*Work request*:
From the entries that follow, gather each line holding the word "computer".

*Information supplied*:
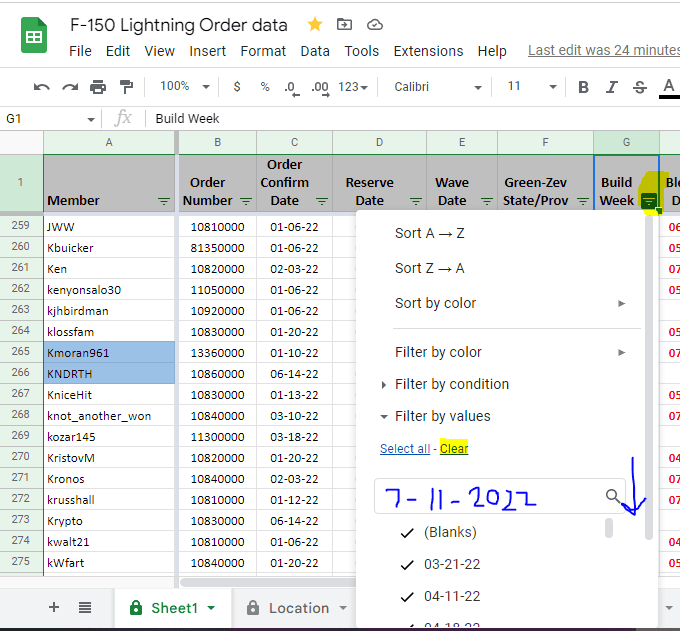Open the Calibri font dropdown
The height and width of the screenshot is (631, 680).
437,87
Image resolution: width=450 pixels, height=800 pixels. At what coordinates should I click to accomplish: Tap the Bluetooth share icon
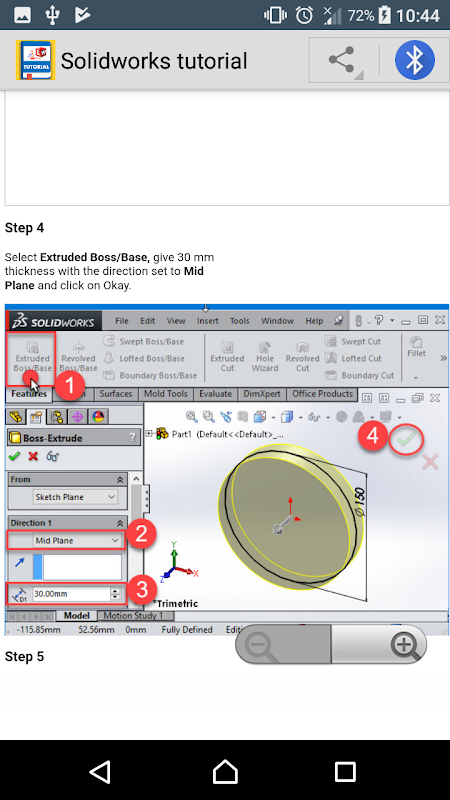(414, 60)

* * *

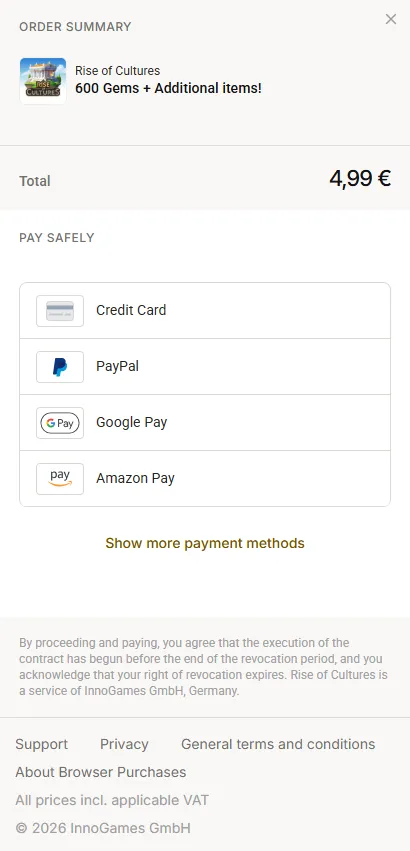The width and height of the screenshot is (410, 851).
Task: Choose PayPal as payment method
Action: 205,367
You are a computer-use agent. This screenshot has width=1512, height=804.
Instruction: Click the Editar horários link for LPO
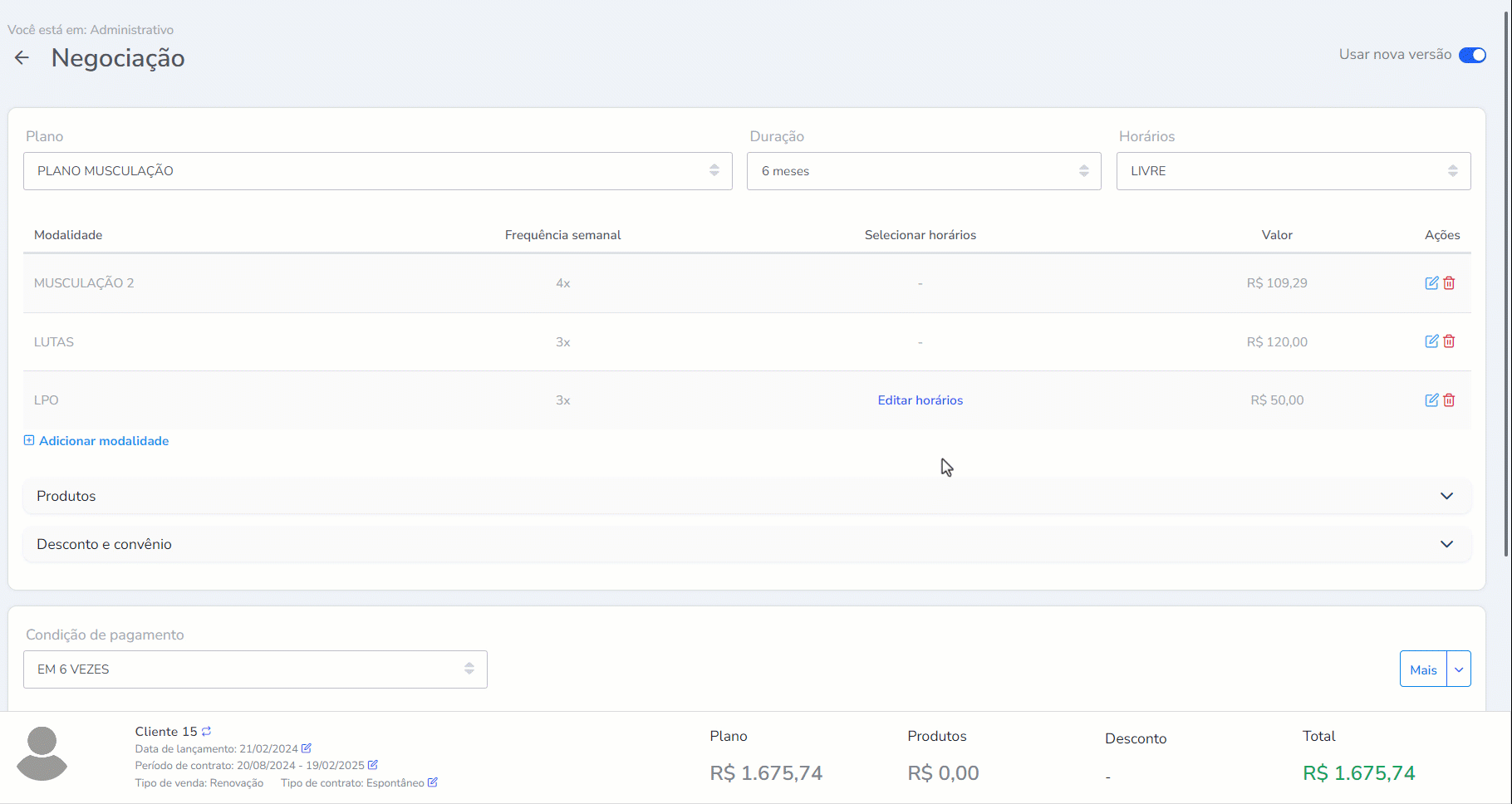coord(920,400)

...

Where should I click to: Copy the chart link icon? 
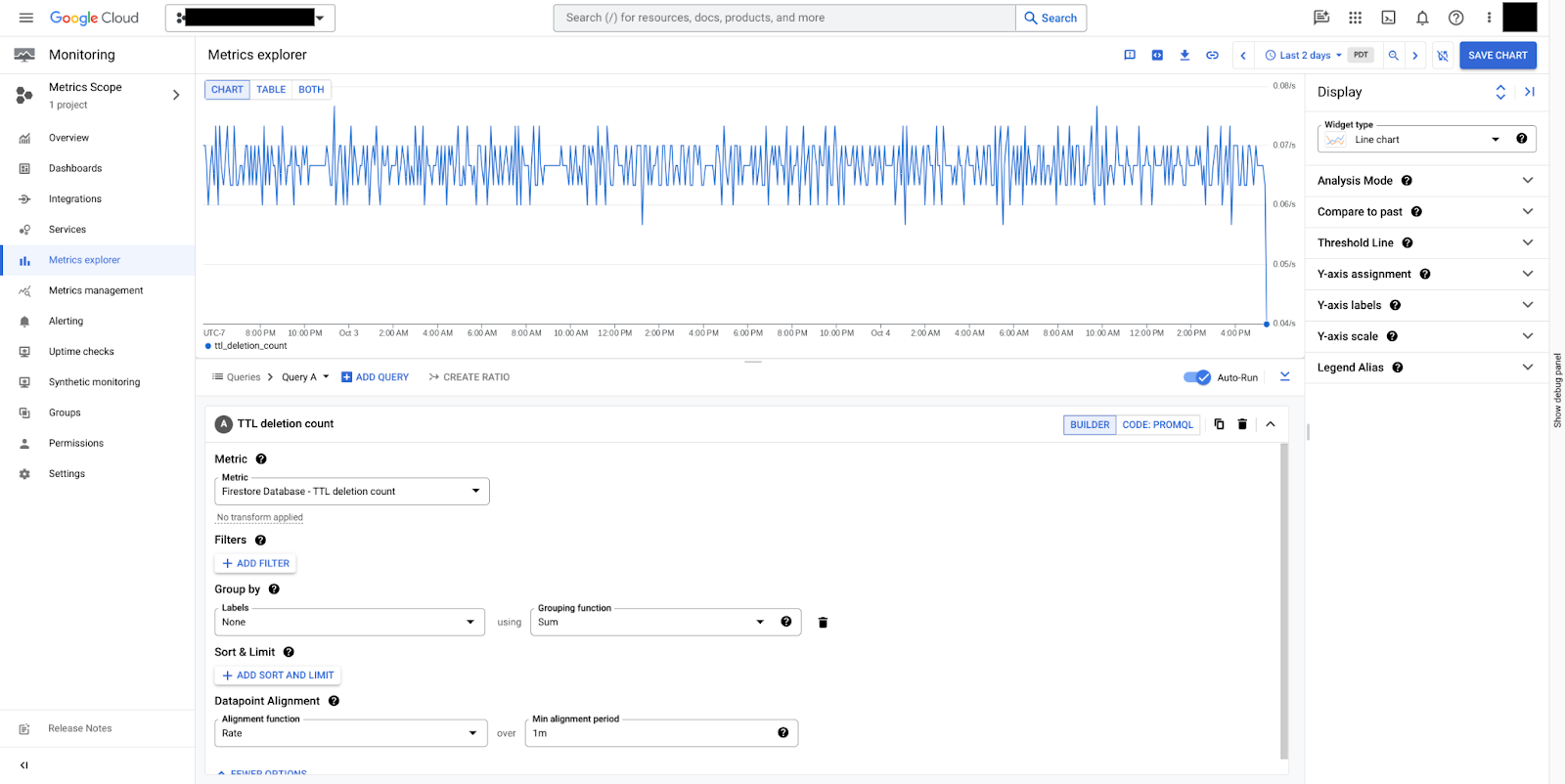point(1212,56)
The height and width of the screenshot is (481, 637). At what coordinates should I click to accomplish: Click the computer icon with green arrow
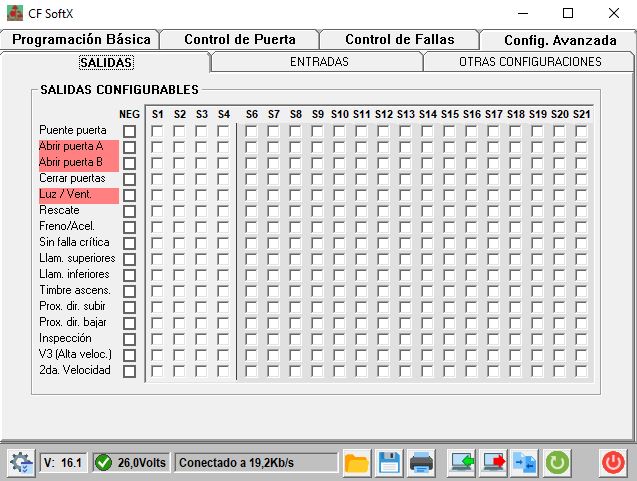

*Output of the exercise*:
You are a computer-use agent. This screenshot has width=1512, height=804.
The height and width of the screenshot is (481, 637). At what coordinates should I click to accomplish: Click the computer icon with green arrow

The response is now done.